For instance, something like Infuse - it’s a godsend for anyone who doesn’t want a media server but does have a hard disk they can plug into their home base station. They also let you use formats that aren’t otherwise available on any of the OSs, license Dolby to the platform, adds spacial audio, helps with organization and grouping and is a knock-out player.
I personally love its constant development and don’t mind updating my license yearly. I could stop and still have the use of the version I paid up to, but man alive - do some people complain about paying for it. But that’s their choice, right? Use the simple version for free, or use another app like Plex or VLC - what’ the problem? Still - you can barely have a conversation about it without a big thread battle about “subscriptions”…
My ultimate point is we, the consumer, have to be better at our part of the process.
There are good apps where a subscription makes sense. There are others where you should turn your back immediately, to the app and likely the developer - there are some stupidly greedy apps out there. But also there are other apps where they are free or a fixed price…they probably live in obscurity.

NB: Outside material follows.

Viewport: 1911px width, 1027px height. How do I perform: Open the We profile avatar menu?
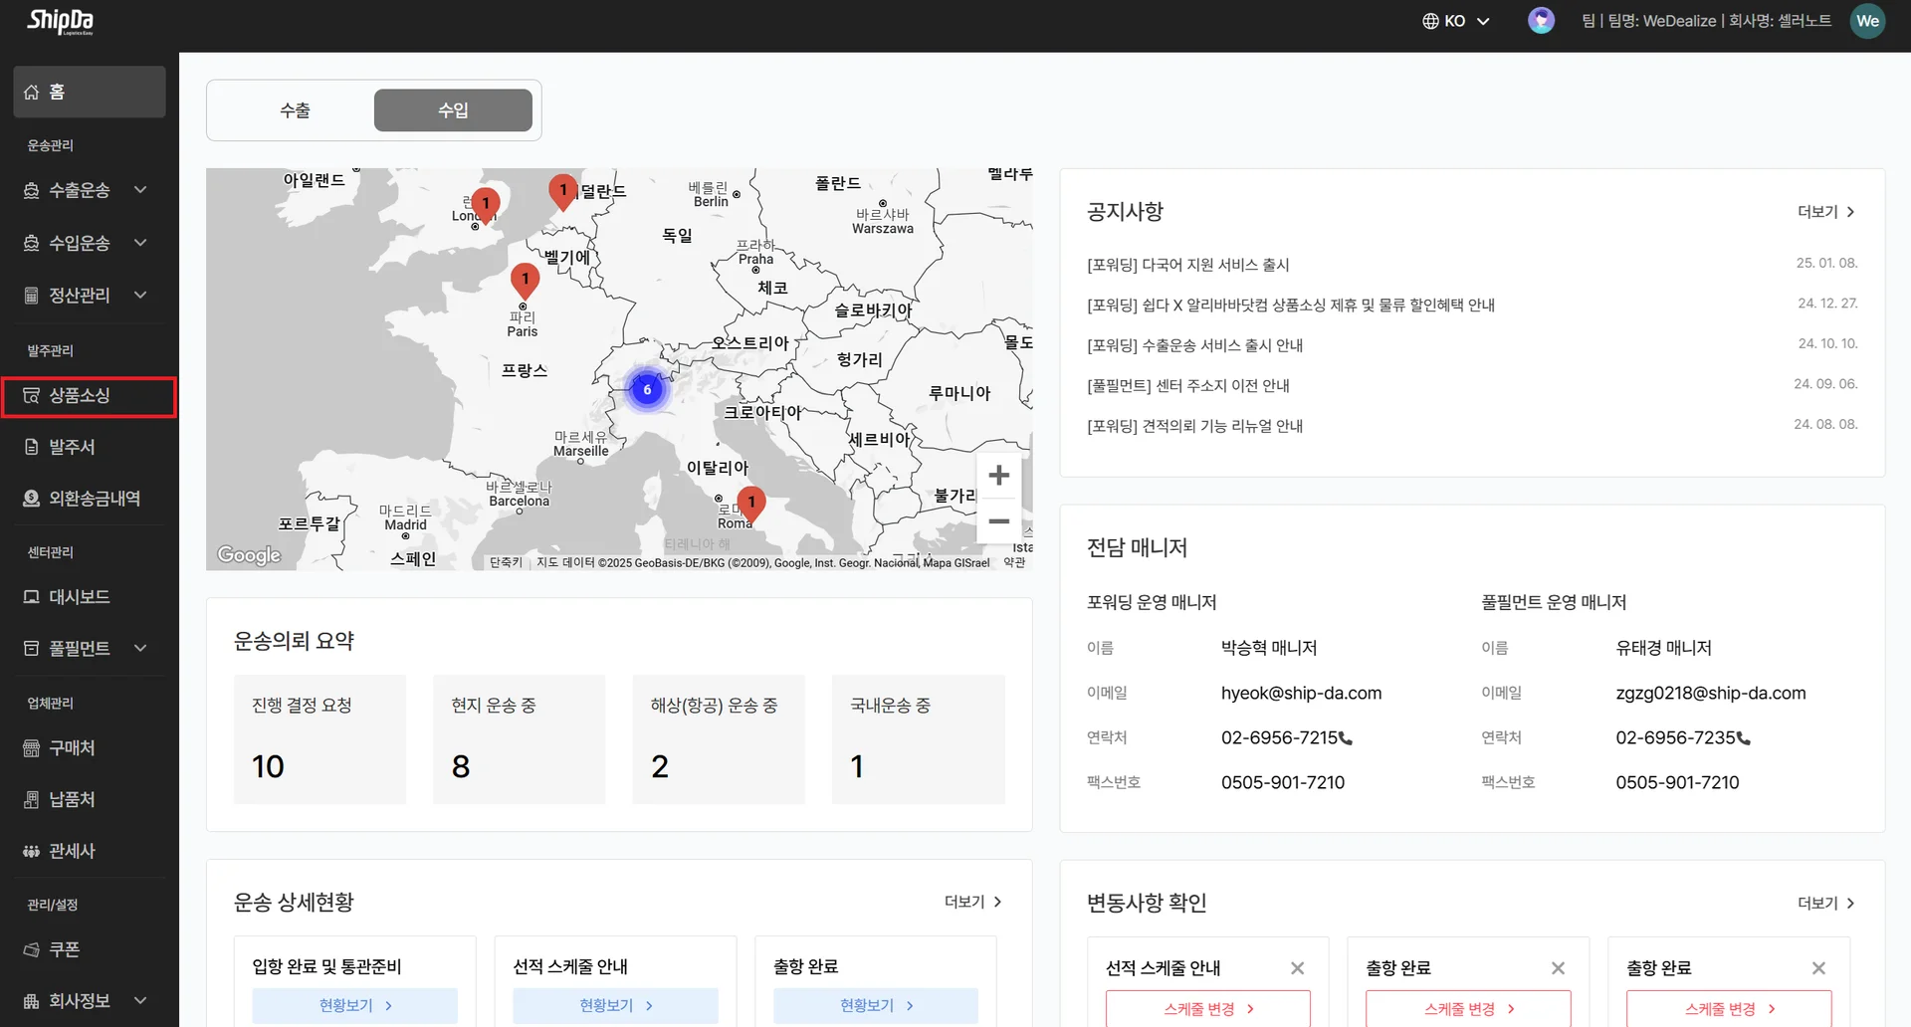point(1868,20)
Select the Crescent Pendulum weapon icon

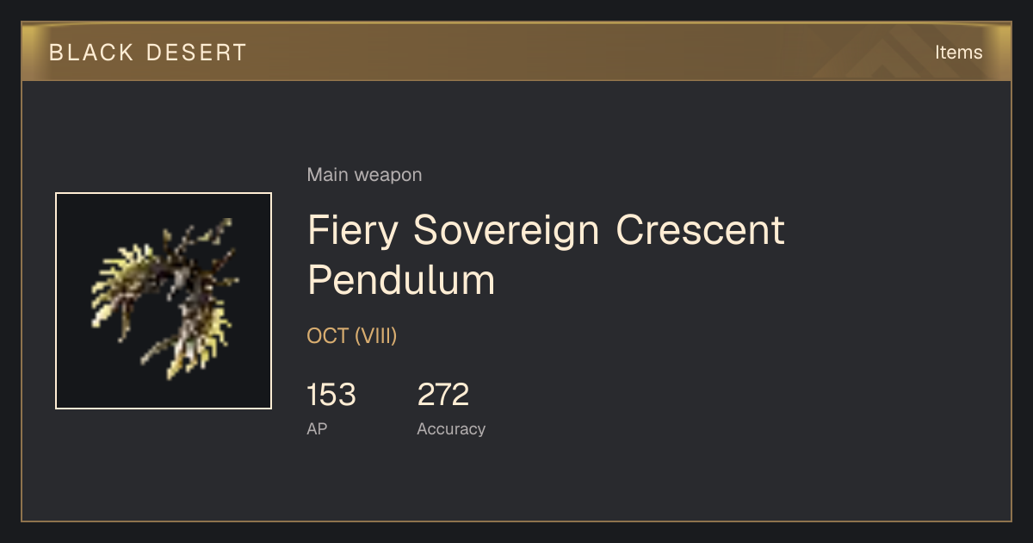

Instead of arguing about whether there should ever be a subscription basis to an app, why not just try something else, or recommend a better, cheaper app? I’m tired and salty from the binary nature of this argument - there are so many other options, and yet so much time and energy wasted on a pointless battle.
I agree with you and one thing that really infuriates me is how stupid the Play store and Apple store have become (obviously for their own short term interest). By not enabling filtering by permissions and price model, data privacy, other concerns, they just repulse anyone with half a brain and make everyone’s experience so much shittier. What should feel premium feels like a cheap scam.